Потом, пощелкав в пустоту бойком, сшибается с огромным, страшным в рукопашную; надсадно кхыкая, хрипя, они друг друга колют, рубят, ловя руками бьющий нож – пусть всадит, пусть увязнет лезвием в ладони… как будто восемь, десять рук у каждого… и вот, сплетясь, сцепившись, катятся вниз кубарем; он на лопатках, тяжело придавленный – над ним лицо, необъяснимо спокойное и ясное; огромный дух, всей массой, всем составом нажимая, вгоняет нож ему в грудину, чуть повыше сердца, одолевая встречную нагульновскую хватку, сопротивление остывающей руки… и будто молится, шевелит побелевшими губами, заикаясь, как будто уговаривая сдаться, впустить в себя, в свое живое тело до рукояти, до упора обжигающее лезвие… уже бараном он под духом, плачущей свиньей, но, заревев, завыв, едва не лопнув каждой жилой, его с себя отваливает, сбрасывает набок и, сам перевалившись следом, бьет, будто камнем, кулаком в висок, секундный роздых получив и все вложив в удар, последнее.

2

Отец Нагульнова был летчик-испытатель и погиб, взмыв в воздух на сверхзвуковой новейшей и строго засекреченной машине. Мать с горя напилась таблеток, не помышляя о растущем у нее под сердцем плоде, но только высшим ли стихийным гением судьбы, благодаря ли точности порядочных врачей ее силком вернули, откачали. Как будто у него, Нагульнова, была уже тогда какая-то великая, особенная цель, уже тогда существовал какой-то вышний расчет на будущего человека, уж если ни яд сильных лекарств, ни материнские падения со шкафа не помогли убить Нагульнова в первооснове… уж если он, двухклеточный, ничтожный и бессмысленный, так яростно сопротивлялся всем душащим, ломающим усилиям мира, не пожелавшего его рождения на свет.

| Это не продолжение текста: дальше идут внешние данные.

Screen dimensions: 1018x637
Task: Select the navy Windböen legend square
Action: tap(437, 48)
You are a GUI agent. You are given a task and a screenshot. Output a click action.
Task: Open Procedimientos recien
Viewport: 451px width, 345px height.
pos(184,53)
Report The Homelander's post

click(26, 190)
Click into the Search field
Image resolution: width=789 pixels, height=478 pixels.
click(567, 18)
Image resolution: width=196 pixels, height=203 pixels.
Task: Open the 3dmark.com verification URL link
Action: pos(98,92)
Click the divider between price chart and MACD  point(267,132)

Могло бы быть и хуже – пара движений взад-вперед нечистой гинекологической кюреткой и будущий, несостоявшийся Нагульнов лениво, вязко стек бы в кастрюльку для дистрактного материала, но бабка Авдотья, мать матери, уперлась, не позволила, решив, что Богу будет слишком больно.

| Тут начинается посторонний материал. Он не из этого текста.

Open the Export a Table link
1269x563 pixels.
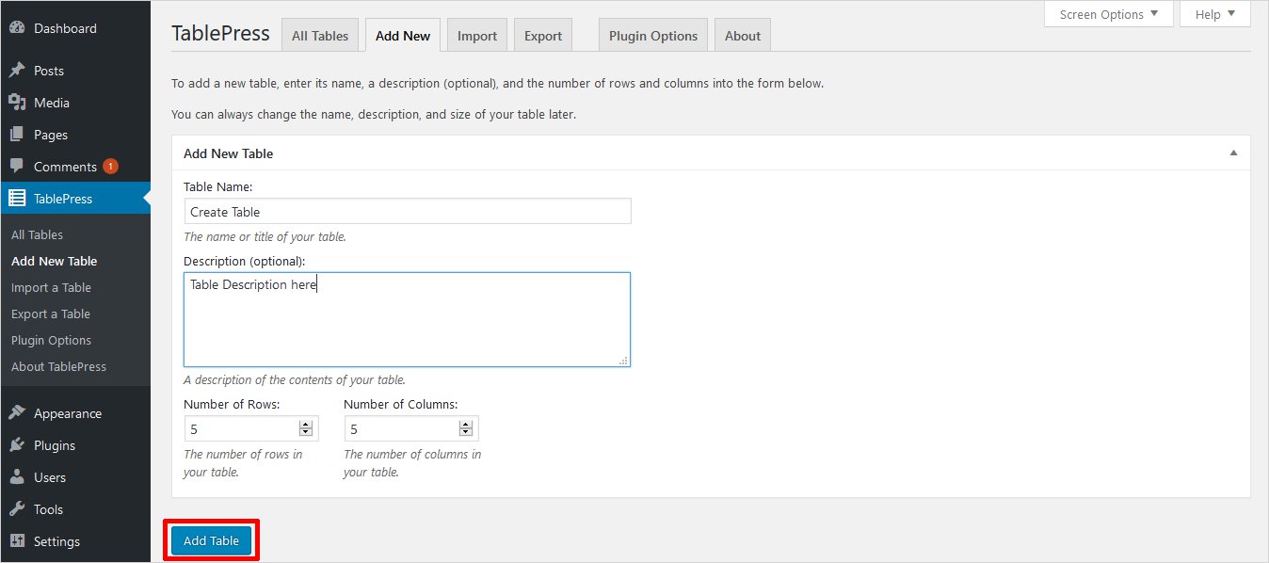pyautogui.click(x=51, y=314)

Хлебнув околоплодных вод, родившись недоношенным, с синюшной вялой кожей, с большущей головой, тонюсенькими ручками и ножками, ребенок оказался кремешком, и скоро только по какой-то особенной телесной тяжести, по крепкой сдавленности сумрачного лобика, по постоянной зримой напряженности мальчонки возможно было догадаться о некоей изначальной травме: вот что-то было в нем такое, заставляющее добропорядочных, приличных матерей подальше отводить любимых чад от «этого вот мальчика» с волчоночьим, запоминающе-пытливым взглядом исподлобья… – вид человеческого, все еще растущего, сырого существа, как будто сформированного злым давлением извне и непрерывным внутренним сопротивлением. Как будто что-то искривилось, надломилось в его облике и проступило, выперло, предстало шишкастой, бугристой, угловатой упертостью, как бы ответной потребностью давить и в одиночку выстоять во что бы то ни стало.

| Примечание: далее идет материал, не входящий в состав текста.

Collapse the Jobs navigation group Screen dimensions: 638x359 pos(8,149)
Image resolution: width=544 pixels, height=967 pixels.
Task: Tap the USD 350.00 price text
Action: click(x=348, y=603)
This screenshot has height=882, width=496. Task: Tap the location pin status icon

Лет до шести Нагульнов сладостно вбирал рев самолетных двигателей, часами мог смотреть на шерстяные нити инверсионных выхлопов и представлять с жестокой, царапающей гордостью, в какую силу, скорость навечно перешел неведомый отец – вскипев мгновенно каждой каплей крови и металла; бежал стремглав на поле из дому при появлении на синем горизонте грузного, накачанного ядом «кукурузника», лицом к лицу встречал химическую радугу, которая вдруг опаляла лицо воздушной волной и отрубала видимость горючей, горькой моросью. Ну а потом настало время понимать, что говорят про мать на улицах в слободке – пилядь, подстилка, приститутка… как отрастила сиськи с кулачок, так стала шляться, вот и нагуляла черт знает с кем мальчишку, который если бы не бабка, давно бы сгинул где-нибудь, усыновленный родиной, в детдоме.

Нагульнов рос и наблюдал за тем, как мать приводит в дом фиксатых и татуированных, чьи неуклюжие участливость и ласка были еще паскуднее, чем безразличие и злоба: он, семилетний Толик, еще мог принять стеклянного от пьяной ярости блатного, который сотрясает и крушит их полунищий шаткий ситцевый уют, но вот поганой задушевности уже не принимал, какой-то извращенной человечности, что просыпалась вдруг скрипуче в этих хахалях – «иди сюда, пацан, смотри, че покажу»… – будто хрустели в мощных грудных клетках рычаги и трудно, тщетно проворачивались давно изъеденные ржей шестеренки.